There is a difference between the data you receive and the data you send to iceScrum: you must surround any item by an object with the item type in camel case (starting with a lower-case letter) as a key. For example, to create a story set the following as your request body:
{
"story": {
"name": "this is a test"
}
}
Some enumerated fields such as story types are represented as numbers. The correspondance between the types and the associated numbers is provided in the Swagger Schemas.

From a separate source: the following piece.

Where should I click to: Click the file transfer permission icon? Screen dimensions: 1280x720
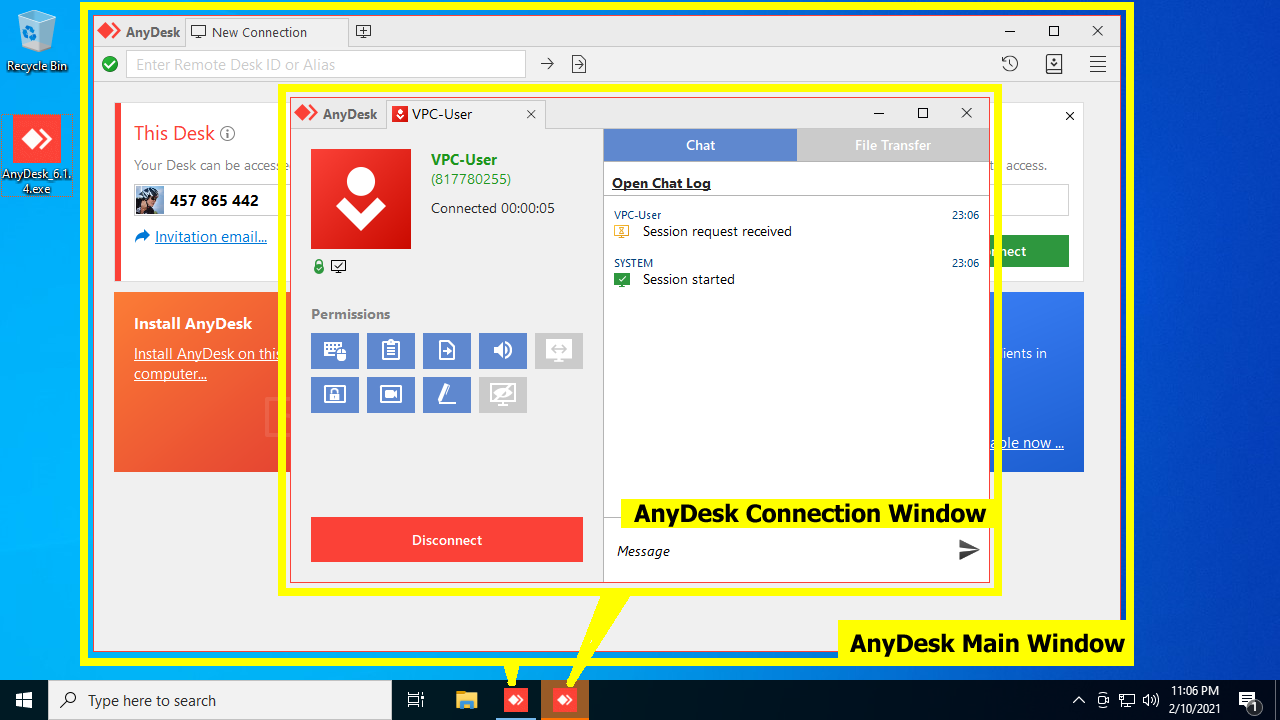coord(447,351)
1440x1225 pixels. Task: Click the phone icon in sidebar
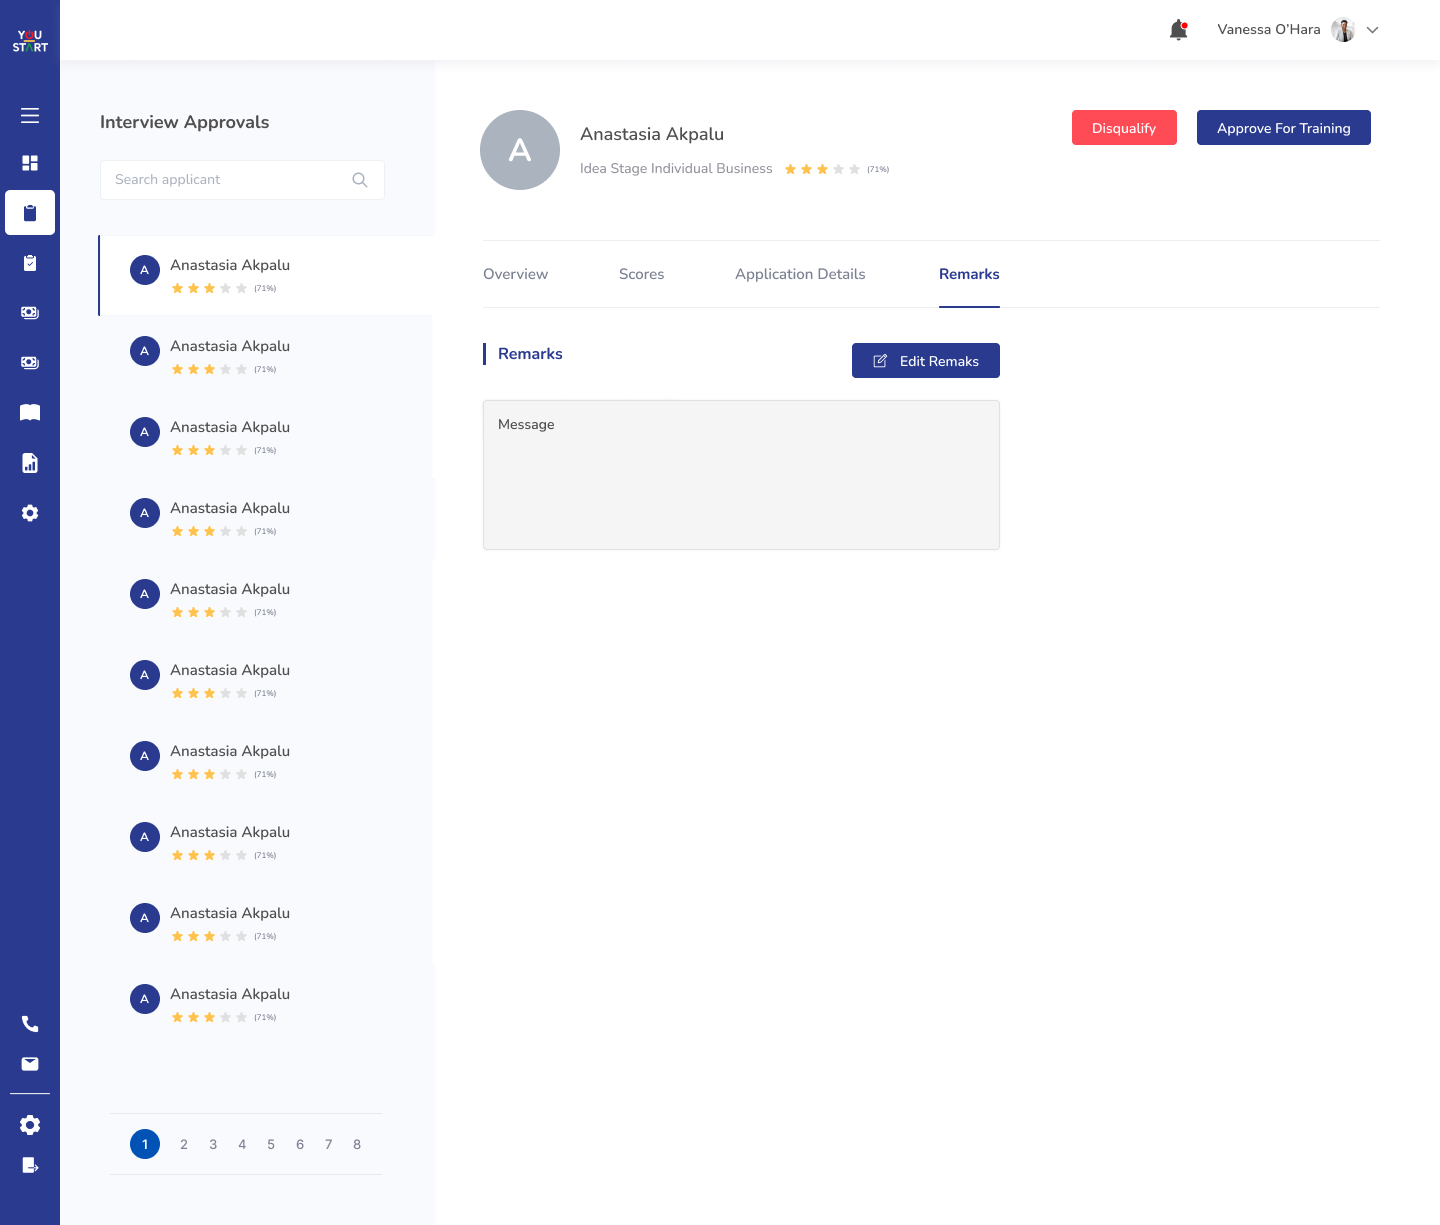tap(30, 1024)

More details regarding what you can send and receive for each endpoint can be found in the Swagger documentation.
URLs
All URLs starts by the URL of your iceScrum server followed by /ws/
http://iceScrumServer/ws/...
A sample URL adapted to your server is provided where you create tokens in iceScrum.
Variable parts of the URLs described in the Swagger documentation are surrounded by curly brackets. You need to replace them with the actual values you manipulate.
Examples
Here are examples of API calls using the cURL command line tool:
curl -H "Accept: application/json" \
-H "x-icescrum-token: ab4565465e8aa53bfe57a4587" \
https://cloud.icescrum.com/ws/project/MYPROJ/story
curl -H "Accept: application/json" \
-H "x-icescrum-token: ab4565465e8aa53bfe57a4587" \
-H "Content-Type: application/json" \
-d '{ "story": { "name": "foo" } }' \
https://cloud.icescrum.com/ws/project/MYPROJ/story
curl -H "Accept: application/json" \
-H "x-icescrum-token: ab4565465e8aa53bfe57a4587" \
-H "Content-Type: application/json" \
-d '{ "task": { "name": "bar", "parentStory": { "id": 42 }, "color": "#ff1313" } }' \
https://cloud.icescrum.com/ws/project/MYPROJ/task
curl -H "Accept: application/json" \
-H "x-icescrum-token: ab4565465e8aa53bfe57a4587" \
https://cloud.icescrum.com/ws/project/MYPROJ/task/story/42
Migration from R6
The main difference compared to the R6 API is authentication. Indeed, the API used to require username / password, which may be unsafe. The new API now uses tokens: in your account, you can create / revoke tokens at will and use them in API calls to authenticate yourself.
The new API capabilities should be at least equivalent, and even more powerful than before. However, URLs have been changed in order to provide a cleaner and more consistent API.
The format of payloads has been changed too to make full use of JSON objects so string nested properties should be expanded. For example, { “task.parentStory.id”: 42 } should be translated to { “task”: { “parentStory”: { “id”: 42 } } } with the new API.
The API doesn’t need to be enabled anymore, but it still requires an explicit action to be enabled since it now requires generating tokens.
Last, the XML format is no longer supported as it entailed a significant overhead while being superseded by JSON in most modern applications.